======== Texte à étudier ========

Un « contrôleur d’accès » est une entreprise qui, en plus de fournir des services de plateforme essentiels :

  • A un poids important sur le marché intérieur ;
  • Constitue un point d’accès majeur pour que les entreprises utilisatrices touchent les utilisateurs finaux ;
  • Bénéficie d’une position solide et durable sur le marché.

Ainsi, contrairement au DSA, le DMA ne vise que les acteurs systémiques qui profitent d’une position particulièrement importante sur le marché numérique. Ce champ d’application restreint est en cohérence avec l’objectif du texte, qui est de pallier les effets négatifs issus de la domination du marché par certains grands acteurs.

La Commission européenne a actuellement identifié 6 contrôleurs d’accès : Alphabet (Google), Amazon, Apple, Meta, Microsoft et ByteDance (Tiktok).

  • Les nouvelles mesures

Le DMA met à la charge des contrôleurs d’accès plusieurs obligations afin d’améliorer la contestabilité et la loyauté des marchés numériques.

Certaines de ces obligations assurent aux entreprises utilisatrices une certaine indépendance vis-à-vis des contrôleurs d’accès, telles que :  

  • L’interdiction d’empêcher les entreprises utilisatrices de proposer les mêmes produits et services aux utilisateurs finaux et de conclure des contrats avec eux en dehors du service du contrôleur d’accès, et à des conditions ou prix différents de ceux proposés sur le service ;
  • L’interdiction de pratiquer l’ « auto-préférence», c’est-à-dire de traiter plus favorablement les produits et services que le contrôleur d’accès propose lui-même ;
  • L’obligation d’élaborer des conditions générales équitables, raisonnables et non discriminatoires à l’égard des entreprises utilisatrices, notamment en matière de résiliation du service ;

D’autres obligations sont davantage orientées vers la protection des utilisateurs finaux et de leur liberté de choix, comme par exemple :

  • L’obligation d’assurer aux utilisateurs finaux la portabilité effective des données fournies ou générées par eux ;
  • L’obligation de permettre à l’utilisateur d’installer et de désinstaller facilement les applications logicielles interopérant avec le système d’exploitation, qu’il s’agisse d’applications de tiers ou d’applications préinstallées dans le système ;
  • L’obligation de permettre à l’utilisateur final de se désabonner facilement du service de plateforme essentiel ;
  • L’obligation de permettre l’interopérabilité entre les fonctionnalités de base des différents services de communication interpersonnelles non fondés sur la numérotation.

======== Données sources ========

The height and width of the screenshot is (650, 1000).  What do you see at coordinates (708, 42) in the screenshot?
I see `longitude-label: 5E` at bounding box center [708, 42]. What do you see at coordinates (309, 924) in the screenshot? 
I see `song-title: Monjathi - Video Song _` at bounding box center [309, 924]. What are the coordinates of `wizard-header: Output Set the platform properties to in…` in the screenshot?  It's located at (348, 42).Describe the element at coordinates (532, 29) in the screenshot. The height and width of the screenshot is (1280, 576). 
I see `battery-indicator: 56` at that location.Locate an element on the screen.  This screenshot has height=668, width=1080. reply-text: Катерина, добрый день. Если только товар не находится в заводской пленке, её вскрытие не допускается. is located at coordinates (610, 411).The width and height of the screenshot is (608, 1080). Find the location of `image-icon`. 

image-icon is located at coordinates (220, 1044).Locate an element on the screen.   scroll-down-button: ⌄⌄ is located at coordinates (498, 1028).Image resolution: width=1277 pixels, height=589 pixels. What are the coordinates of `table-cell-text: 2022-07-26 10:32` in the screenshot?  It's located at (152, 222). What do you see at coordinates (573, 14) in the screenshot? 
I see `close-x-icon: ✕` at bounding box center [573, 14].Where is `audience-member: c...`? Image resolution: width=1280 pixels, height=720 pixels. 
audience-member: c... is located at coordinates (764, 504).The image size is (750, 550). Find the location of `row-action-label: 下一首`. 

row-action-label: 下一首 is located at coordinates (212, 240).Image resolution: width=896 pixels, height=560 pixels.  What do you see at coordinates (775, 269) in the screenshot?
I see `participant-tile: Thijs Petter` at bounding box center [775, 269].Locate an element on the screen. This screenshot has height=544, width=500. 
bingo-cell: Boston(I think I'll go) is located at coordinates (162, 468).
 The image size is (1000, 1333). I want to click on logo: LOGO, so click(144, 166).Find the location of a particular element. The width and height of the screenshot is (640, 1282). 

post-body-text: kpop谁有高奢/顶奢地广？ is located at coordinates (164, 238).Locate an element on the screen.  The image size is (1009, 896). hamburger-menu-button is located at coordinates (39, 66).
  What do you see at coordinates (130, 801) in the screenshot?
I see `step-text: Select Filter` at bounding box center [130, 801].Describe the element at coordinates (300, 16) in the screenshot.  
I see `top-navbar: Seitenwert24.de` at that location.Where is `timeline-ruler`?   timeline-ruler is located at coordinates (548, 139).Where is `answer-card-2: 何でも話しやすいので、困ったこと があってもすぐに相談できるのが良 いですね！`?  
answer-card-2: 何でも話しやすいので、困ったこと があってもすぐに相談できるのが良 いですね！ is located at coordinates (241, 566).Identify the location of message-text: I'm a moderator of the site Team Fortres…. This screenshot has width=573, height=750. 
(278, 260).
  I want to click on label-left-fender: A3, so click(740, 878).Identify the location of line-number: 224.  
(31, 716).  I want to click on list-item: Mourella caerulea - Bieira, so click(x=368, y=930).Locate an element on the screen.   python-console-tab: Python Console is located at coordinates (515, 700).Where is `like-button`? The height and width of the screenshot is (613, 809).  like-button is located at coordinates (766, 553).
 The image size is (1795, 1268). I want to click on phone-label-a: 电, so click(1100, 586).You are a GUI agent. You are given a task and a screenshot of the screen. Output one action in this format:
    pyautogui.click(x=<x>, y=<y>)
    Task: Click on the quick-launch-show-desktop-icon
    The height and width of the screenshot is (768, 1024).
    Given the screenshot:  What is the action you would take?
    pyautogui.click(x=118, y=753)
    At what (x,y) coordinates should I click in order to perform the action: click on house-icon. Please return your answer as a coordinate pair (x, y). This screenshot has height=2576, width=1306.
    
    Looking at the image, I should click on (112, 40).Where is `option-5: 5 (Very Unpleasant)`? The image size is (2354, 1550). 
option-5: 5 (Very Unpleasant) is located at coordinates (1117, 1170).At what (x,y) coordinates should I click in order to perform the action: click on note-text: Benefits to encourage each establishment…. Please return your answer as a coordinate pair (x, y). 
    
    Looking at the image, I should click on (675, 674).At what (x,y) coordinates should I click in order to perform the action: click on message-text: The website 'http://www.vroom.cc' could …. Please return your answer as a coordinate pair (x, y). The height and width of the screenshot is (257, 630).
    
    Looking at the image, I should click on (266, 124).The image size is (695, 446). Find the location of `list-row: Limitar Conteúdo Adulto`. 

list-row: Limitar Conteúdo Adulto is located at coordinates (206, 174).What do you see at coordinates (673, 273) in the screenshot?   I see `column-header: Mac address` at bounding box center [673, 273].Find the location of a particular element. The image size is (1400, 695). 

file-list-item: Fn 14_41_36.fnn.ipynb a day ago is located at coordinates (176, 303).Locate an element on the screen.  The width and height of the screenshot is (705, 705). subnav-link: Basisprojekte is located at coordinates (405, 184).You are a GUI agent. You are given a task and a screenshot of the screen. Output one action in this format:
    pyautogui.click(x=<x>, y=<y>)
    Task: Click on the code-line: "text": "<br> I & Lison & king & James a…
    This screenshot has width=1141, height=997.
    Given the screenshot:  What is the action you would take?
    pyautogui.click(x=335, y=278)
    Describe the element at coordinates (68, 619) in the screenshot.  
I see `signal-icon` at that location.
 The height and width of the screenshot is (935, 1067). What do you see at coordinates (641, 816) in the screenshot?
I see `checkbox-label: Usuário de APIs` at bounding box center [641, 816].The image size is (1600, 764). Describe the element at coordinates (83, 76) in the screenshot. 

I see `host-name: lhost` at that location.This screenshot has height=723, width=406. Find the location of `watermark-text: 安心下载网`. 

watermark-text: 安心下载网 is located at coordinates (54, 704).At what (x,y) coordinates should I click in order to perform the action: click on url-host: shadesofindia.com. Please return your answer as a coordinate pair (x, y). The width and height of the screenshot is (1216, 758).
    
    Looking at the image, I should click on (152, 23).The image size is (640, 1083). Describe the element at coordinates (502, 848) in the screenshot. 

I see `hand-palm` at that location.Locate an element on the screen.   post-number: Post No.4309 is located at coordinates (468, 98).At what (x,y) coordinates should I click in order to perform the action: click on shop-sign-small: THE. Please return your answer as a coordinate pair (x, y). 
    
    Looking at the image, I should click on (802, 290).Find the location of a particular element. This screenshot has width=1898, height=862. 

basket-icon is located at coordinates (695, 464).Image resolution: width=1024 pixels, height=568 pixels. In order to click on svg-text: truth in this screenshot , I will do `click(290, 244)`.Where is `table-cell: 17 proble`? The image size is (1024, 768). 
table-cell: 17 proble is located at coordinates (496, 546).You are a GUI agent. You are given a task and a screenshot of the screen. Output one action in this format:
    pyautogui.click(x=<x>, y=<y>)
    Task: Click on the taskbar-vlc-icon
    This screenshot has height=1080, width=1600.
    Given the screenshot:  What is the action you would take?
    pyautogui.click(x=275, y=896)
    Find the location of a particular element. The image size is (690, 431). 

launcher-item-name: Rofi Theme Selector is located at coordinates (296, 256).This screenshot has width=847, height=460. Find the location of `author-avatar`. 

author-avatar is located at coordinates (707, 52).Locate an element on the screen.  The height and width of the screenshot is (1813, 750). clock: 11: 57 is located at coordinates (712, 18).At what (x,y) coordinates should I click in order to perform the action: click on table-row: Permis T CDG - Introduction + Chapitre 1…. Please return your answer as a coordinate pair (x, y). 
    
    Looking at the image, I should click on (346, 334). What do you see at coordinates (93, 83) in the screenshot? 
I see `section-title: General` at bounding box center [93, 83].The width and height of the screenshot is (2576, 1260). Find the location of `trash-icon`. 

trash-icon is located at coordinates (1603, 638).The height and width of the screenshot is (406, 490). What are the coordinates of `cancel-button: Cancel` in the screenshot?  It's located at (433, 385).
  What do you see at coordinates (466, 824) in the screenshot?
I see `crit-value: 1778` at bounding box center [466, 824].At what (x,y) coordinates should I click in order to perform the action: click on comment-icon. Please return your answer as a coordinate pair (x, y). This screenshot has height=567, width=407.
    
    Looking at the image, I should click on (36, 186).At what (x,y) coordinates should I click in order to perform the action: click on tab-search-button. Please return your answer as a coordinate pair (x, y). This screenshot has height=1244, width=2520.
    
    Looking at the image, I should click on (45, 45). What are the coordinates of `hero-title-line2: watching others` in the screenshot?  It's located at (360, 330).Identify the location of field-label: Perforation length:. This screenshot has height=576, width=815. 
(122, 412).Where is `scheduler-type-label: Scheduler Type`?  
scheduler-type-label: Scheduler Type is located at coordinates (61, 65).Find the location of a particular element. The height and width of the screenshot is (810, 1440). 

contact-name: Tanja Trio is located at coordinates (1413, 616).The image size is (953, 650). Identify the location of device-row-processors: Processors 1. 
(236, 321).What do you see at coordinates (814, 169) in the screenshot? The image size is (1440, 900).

========

● **Exercices proposés**:
**a.** Reprenez le passage du texte sur le DMA qui commence à « Ainsi, contrairement au » et s'achève à « des marchés numériques. », en renommant « DMA » en « Digital Markets Act ».
**b.** Selon le texte sur le DMA, quelles entreprises la Commission européenne a-t-elle actuellement identifiées comme contrôleurs d'accès ?

● **Résultats obtenus**:
**a.**
Ainsi, contrairement au DSA, le Digital Markets Act ne vise que les acteurs systémiques qui profitent d’une position particulièrement importante sur le marché numérique. Ce champ d’application restreint est en cohérence avec l’objectif du texte, qui est de pallier les effets négatifs issus de la domination du marché par certains grands acteurs.

La Commission européenne a actuellement identifié 6 contrôleurs d’accès : Alphabet (Google), Amazon, Apple, Meta, Microsoft et ByteDance (Tiktok).

  • Les nouvelles mesures

Le Digital Markets Act met à la charge des contrôleurs d’accès plusieurs obligations afin d’améliorer la contestabilité et la loyauté des marchés numériques.

**b.** Alphabet (Google), Amazon, Apple, Meta, Microsoft et ByteDance (Tiktok).